Republicans: Even More Divided Than Usual

John J. Pitney, Jr.
Professor of government at Claremont McKenna College and coauthor of American Government and Politics: Deliberation

Even as Donald Trump was racking up big wins on Super Tuesday,exit polls showed a deeply divided party.  Most Cruz and Rubio voters said that they would be dissatisfied if Trump were the nominee, and most Trump voters said the same of Cruz and Rubio.

The current state of Republican politics has surprised many observers. A common myth among pundits and academics is that the GOP is the party of unity and hierarchy.  Of course, people with firsthand experience in Republican politics find this belief to be laugh-out-loud funny.   In both houses of Congress, Republicans have often lagged behind Democrats in party-unity scores.  The bickering that led to John Boehner’s departure from the speakership was just the latest in a decades-long series of internal battles, including an abortive coupagainst New Gingrich in 1997 and his ouster the following year.  Bitter nomination fights have included Eisenhower-Taft in 1952, Goldwater-Rockefeller in 1964, Reagan-Ford in 1976, and Romney-Santorum-Gingrich in 2012.

In 1966, California state GOP chair Gaylord Parkinson coined the Eleventh Commandment: “Thou shalt not speak ill of any fellow Republican.”  Of course, he had to coin it because California Republicans dissed one another a lot, and they have never really stopped.  Indeed, state Republicans virtually invented the circular firing squad. Schwarzenegger briefly united the party but gradually became a pariah after his 2006 election, and in the 2010 gubernatorial primary, Meg Whitman and Steve Poizner attacked each other for being Schwarzenegger clones.

And yet for all this unhappy history, the battle for the 2016 Republican presidential nomination is unique in its intensity and its potential for lasting damage to the party.   To put it mildly, Trump’s supporters are not exactly magnanimous toward conservatives and Republicans who have doubts about their man.  Trumpistas use social media to heap personal abuse on his critics, often with overtones of racism and anti-Semitism. National Review editor Rich Lowry toldThe New York Times: “I’ve never encountered an American politician at this level that people are literally afraid of — donors are afraid of him.”

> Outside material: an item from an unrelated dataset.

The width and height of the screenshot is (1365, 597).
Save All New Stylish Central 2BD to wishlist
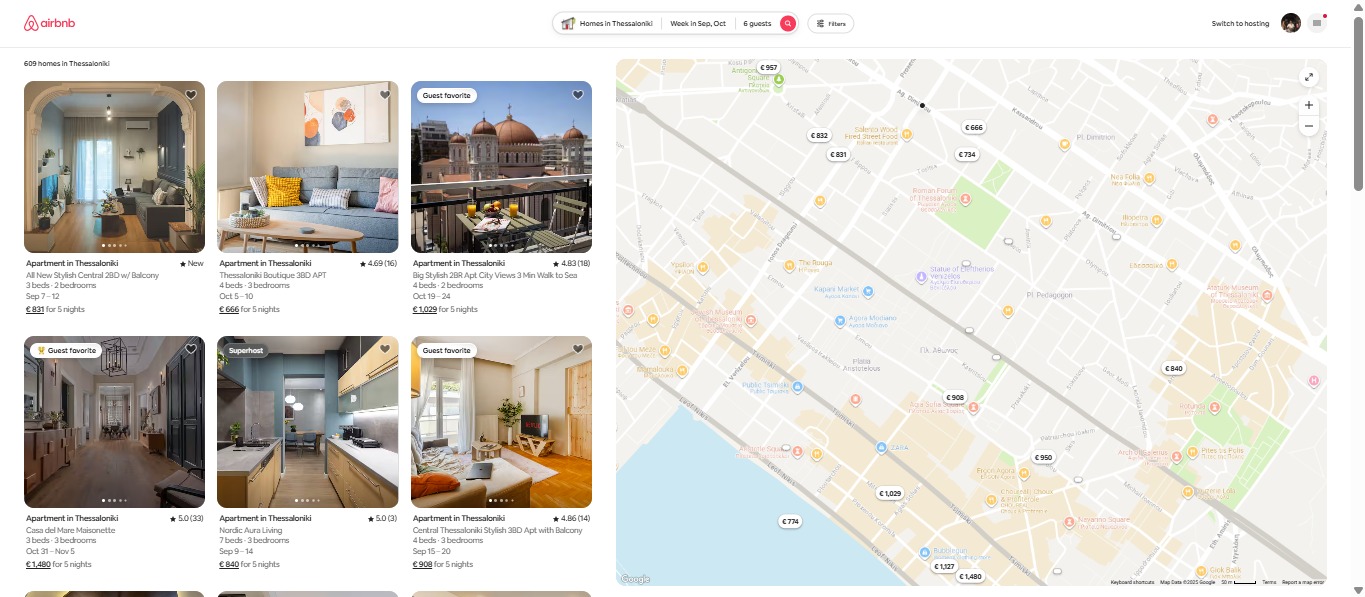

For their part, many Trump critics on the right have taken the unusual step of saying that they would not vote for him even if he were the nominee. Perhaps most significantly, Senator Ben Sasse (R-Nebraska) says: “If Trump becomes the Republican nominee my expectation is that I’ll look for some 3rd candidate – a conservative option, a Constitutionalist.”

A third-party movement may or may not get off the ground, but in the meantime, expect the hits to keep on coming.  Our Principles PAC has aired ads attacking the Donald for building Trump Tower on the backs of illegal immigrants.  Tim Miller, a strategist for the group, tweeted a recent report that a great deal of damaging material on Trump has not yet become public and added: “This will not be the case come March 15th.”  He ended with a hashtag that has become common even has its target has gained strength:  #NeverTrump.

Whatever happens in the rest of the primary season and the general election campaign, the ill will within the GOP will not go away for a very long time.